3 Apr 2015

Tarantula race reveals startling conclusions

6:14 am on 3 April 2015

It sounds like the stuff of nightmares - the warmer it gets the quicker tarantulas move.

The research looked at the impact of temperature on the Texas brown tarantula.

The research looked at the impact of temperature on the Texas brown tarantula. Photo: Mothore / Wikimedia Commons

The small upside is that while they scuttle faster they also become more uncoordinated. Or is that also a frightening downside?

Three US-based researchers have just published their findings in the Journal of Experimental Biology into the impact temperature had on the Texas brown tarantula.

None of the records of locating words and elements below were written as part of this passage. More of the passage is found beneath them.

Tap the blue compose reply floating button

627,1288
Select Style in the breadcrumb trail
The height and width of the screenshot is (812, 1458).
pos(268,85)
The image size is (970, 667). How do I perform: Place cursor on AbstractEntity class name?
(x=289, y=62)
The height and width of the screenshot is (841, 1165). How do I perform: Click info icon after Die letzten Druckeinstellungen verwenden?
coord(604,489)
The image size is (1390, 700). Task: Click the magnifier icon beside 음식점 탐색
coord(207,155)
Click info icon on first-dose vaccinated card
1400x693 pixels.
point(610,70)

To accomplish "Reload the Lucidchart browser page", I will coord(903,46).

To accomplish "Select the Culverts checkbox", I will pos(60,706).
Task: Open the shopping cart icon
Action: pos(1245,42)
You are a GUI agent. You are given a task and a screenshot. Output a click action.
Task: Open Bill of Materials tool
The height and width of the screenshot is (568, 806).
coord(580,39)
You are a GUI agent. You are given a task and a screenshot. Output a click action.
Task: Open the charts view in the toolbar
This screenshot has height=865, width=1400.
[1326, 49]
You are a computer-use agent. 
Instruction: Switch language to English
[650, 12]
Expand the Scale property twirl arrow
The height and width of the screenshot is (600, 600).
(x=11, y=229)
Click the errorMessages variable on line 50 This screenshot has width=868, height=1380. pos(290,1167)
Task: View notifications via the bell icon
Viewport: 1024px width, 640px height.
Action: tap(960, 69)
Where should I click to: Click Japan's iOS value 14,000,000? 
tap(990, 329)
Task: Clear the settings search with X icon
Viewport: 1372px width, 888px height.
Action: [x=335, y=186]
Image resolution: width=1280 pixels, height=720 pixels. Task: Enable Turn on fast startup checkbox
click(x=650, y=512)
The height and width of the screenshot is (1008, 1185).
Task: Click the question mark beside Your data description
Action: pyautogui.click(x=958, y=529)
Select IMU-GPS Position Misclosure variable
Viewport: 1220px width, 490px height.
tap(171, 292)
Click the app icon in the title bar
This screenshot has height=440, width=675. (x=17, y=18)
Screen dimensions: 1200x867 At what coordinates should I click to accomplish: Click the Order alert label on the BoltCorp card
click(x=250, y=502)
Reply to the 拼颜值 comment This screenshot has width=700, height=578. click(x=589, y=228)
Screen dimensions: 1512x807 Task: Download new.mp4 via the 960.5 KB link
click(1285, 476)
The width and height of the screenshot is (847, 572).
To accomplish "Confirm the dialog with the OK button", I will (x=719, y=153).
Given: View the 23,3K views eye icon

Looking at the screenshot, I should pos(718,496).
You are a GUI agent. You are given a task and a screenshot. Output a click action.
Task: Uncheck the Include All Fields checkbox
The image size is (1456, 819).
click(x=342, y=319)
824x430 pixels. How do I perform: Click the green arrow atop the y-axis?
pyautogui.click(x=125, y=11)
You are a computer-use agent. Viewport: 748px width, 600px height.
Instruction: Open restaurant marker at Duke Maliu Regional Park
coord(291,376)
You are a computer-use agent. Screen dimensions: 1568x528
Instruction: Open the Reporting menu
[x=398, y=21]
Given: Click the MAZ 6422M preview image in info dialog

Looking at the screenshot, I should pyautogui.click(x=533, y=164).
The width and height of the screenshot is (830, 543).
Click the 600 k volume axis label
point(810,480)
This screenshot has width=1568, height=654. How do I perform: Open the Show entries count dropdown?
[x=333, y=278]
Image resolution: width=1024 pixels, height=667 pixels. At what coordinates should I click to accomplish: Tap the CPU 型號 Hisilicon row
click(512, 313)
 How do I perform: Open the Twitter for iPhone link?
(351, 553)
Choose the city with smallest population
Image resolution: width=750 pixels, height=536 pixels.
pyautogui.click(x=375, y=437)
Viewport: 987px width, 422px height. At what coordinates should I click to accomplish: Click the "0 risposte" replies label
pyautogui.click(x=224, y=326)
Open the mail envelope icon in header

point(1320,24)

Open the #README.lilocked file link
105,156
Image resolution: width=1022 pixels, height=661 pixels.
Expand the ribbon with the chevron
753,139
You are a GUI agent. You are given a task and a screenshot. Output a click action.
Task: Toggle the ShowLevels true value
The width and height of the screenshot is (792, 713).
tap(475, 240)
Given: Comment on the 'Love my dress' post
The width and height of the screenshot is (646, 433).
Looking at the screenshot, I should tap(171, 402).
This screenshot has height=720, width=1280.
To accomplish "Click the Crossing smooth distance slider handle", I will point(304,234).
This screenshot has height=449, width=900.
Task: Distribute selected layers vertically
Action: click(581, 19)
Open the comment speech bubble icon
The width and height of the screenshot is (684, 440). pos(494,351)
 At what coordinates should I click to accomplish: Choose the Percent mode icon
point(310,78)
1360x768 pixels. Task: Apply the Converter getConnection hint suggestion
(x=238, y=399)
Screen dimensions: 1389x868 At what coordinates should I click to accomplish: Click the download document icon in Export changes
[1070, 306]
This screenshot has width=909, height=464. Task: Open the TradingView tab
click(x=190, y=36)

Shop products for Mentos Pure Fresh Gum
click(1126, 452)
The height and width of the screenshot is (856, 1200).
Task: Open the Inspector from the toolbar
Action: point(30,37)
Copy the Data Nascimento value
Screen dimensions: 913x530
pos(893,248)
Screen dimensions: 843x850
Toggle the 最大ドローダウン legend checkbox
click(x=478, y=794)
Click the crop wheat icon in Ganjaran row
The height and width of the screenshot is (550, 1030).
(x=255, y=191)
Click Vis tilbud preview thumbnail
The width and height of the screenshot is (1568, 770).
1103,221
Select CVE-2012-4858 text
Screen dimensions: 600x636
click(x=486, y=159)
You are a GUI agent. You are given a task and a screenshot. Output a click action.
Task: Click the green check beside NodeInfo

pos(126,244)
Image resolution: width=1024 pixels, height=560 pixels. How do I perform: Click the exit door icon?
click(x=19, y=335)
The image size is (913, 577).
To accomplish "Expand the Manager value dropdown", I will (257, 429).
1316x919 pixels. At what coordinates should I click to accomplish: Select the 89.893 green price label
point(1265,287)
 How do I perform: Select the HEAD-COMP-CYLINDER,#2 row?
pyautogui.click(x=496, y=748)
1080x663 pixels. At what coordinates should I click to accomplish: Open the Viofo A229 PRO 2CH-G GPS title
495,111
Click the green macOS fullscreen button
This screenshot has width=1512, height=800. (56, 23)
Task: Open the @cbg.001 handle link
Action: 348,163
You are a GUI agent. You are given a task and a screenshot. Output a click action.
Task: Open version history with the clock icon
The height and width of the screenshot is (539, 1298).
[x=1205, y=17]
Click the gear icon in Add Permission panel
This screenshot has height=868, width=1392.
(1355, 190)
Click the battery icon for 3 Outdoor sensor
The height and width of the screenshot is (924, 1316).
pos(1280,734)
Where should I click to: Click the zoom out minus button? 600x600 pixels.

The spider's legs are not controlled by muscles but a kind of hydraulic fluid called haemolymph. It works like the fluid used to propel a robot's limbs, the researchers said.

In what sounds like a nightmare of a job, they painted white dots on the spiders' fore and hind-legs before filming them racing down a runway.

Frances Su, one of the researchers, wryly told the journal it became difficult "when the spiders didn't run in the right direction".

They tested them at temperatures of 15, 24, 31 and 40 degrees Celsius.

At the highest temperature the top speed was a startling 2.5 times faster than at the lowest. While at the top speed (53cm s−1) they did become less co-ordinated, struggling to open their third and fifth joints at the same instant - which was typical at the lower temperatures.

Anna Ahn, another of the researchers, said it might explain why tarantulas where she lived preferred the cooler temperatures at dusk.